P06-05

Improved Method of Predicting Protein Allosteric Site Based on Atomistic Bond-to-bond Interaction by Using GNN

Chaowen OU *Takashi ISHIDA

School of Computing, Tokyo Institute of Technology
( * E-mail: ocw24680@gmail.com )

Allosteric effect is a fundamental aspect of protein function, where the binding of a ligand at a site distinct from the active site—known as an allosteric site—induces a conformational change that affects protein activity. This mode of regulation presents a promising avenue for drug discovery, as allosteric modulators offer the potential for high specificity and reduced side effects compared to orthosteric drugs, which target the active site directly. However, identifying allosteric sites is challenging due to the complexity and dynamic nature of protein structures.
Traditional methods for discovering allosteric sites have relied on extensive experimental techniques, such as X-ray crystallography and nuclear magnetic resonance (NMR) spectroscopy. While these methods provide valuable insights, they are often time-consuming and resource-intensive. Recent advances in machine learning, particularly deep learning, have revolutionized the field of computational biology.
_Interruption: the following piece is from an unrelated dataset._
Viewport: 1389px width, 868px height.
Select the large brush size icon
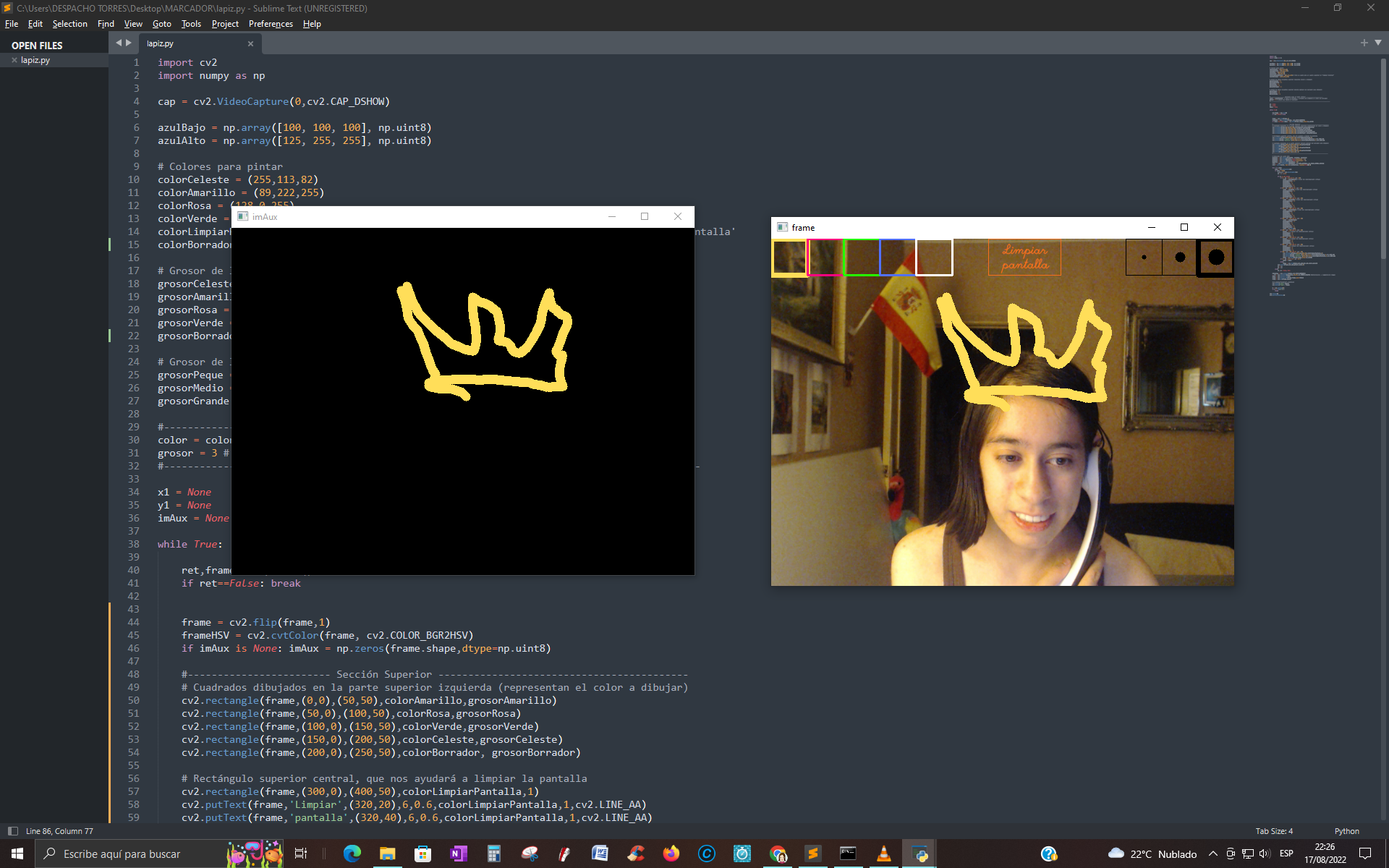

Graph convolutional networks (GCNs) have emerged as powerful tools for modeling complex interactions within biological systems.
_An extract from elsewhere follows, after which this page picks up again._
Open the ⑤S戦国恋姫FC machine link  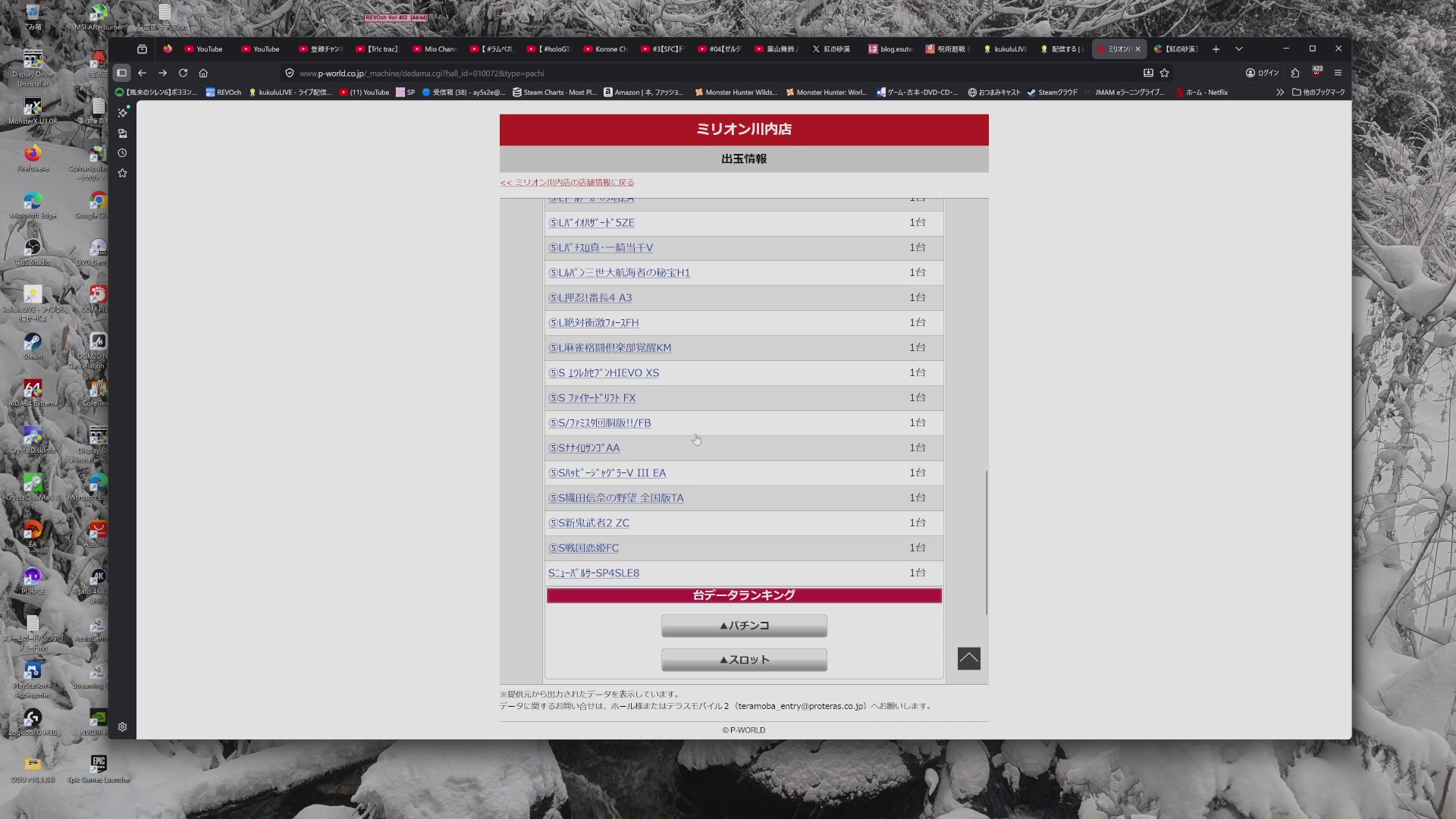click(583, 548)
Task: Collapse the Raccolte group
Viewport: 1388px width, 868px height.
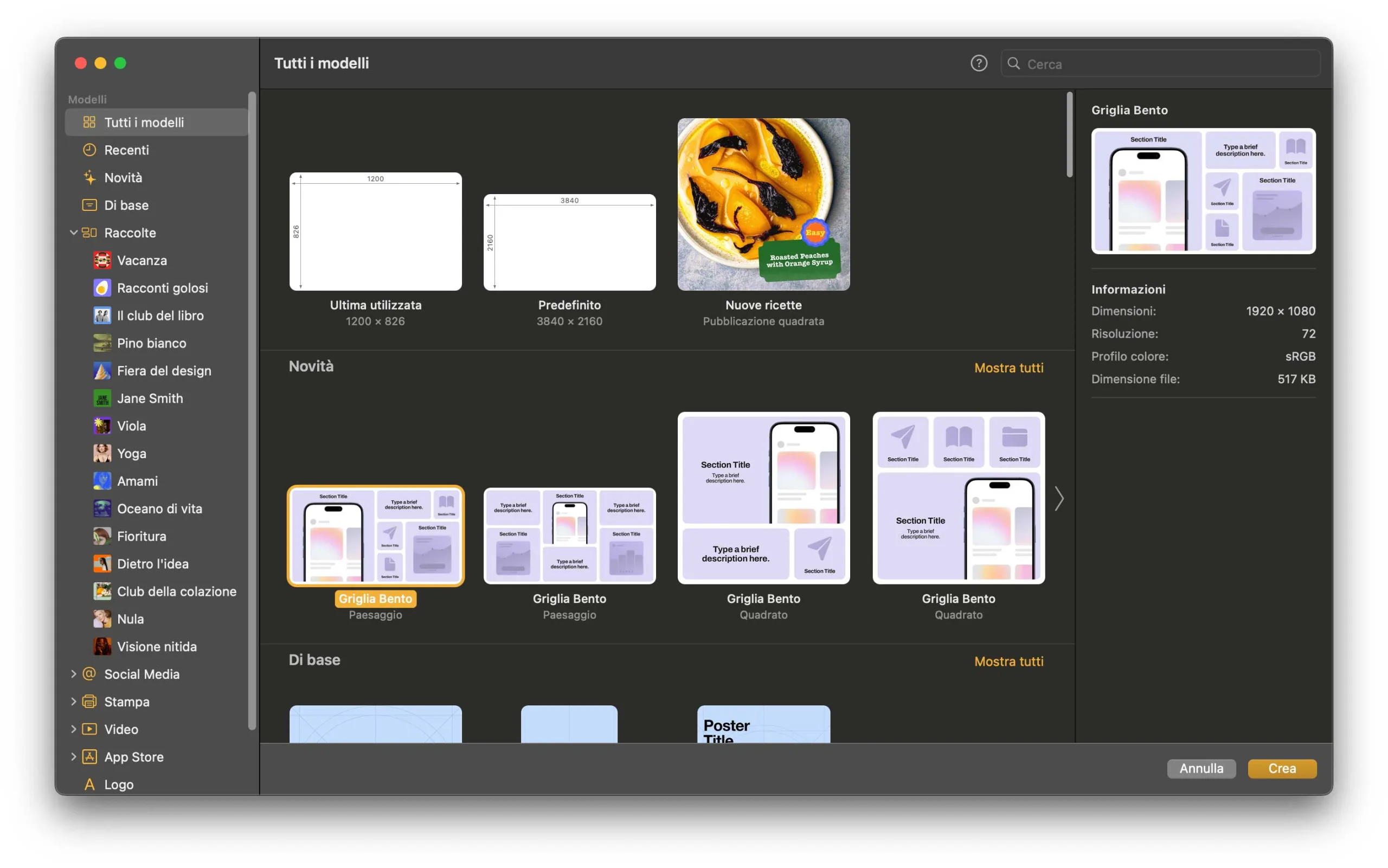Action: [74, 233]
The key innovation of our method lies in the use of energy-weighted graphs to model the strength and distribution of atomic interactions within proteins. By focusing on the energetic properties of bonds, we aim to identify regions of the protein structure that are critical for allosteric signaling. Our model integrates features from both the protein graph and candidate pocket features, allowing for a comprehensive analysis of potential allosteric sites.
To train and validate our model, we utilized the Allosteric Site Database (ASD), a curated collection of experimentally verified allosteric sites. We applied rigorous preprocessing steps to ensure the quality and relevance of the data, resulting in a dataset that is well-suited for machine learning applications. Our approach addresses the challenge of class imbalance—a common issue in biological datasets—by employing a sampling strategy that enhances the representation of positive allosteric site samples.
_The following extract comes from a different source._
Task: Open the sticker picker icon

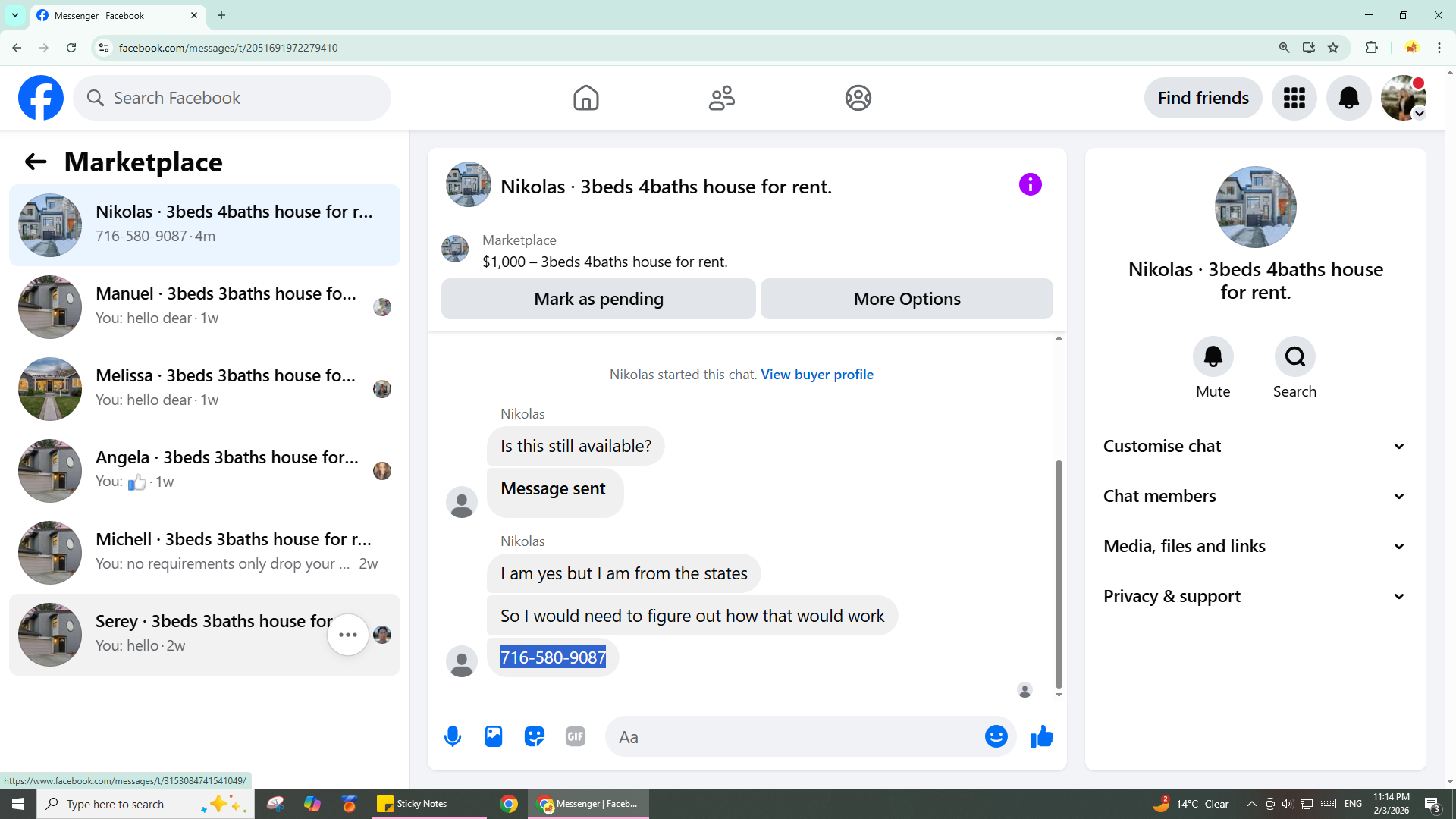Action: point(535,736)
The evaluation of our method demonstrates its superior performance compared to existing models, such as PASSer2.0, across various metrics, including accuracy, precision, recall, and F1 score. The proposed method not only achieves higher accuracy but also significantly improves recall, indicating its enhanced ability to detect true positive allosteric sites.
In conclusion, our research presents a novel and effective approach for predicting protein allosteric sites using deep learning techniques. By integrating graph-based protein representations with energy-weighted bond interactions, we provide a powerful tool for identifying potential drug targets. This work advances the computational prediction of allosteric sites and underscores the importance of considering atomic-level interactions in understanding protein function and regulation.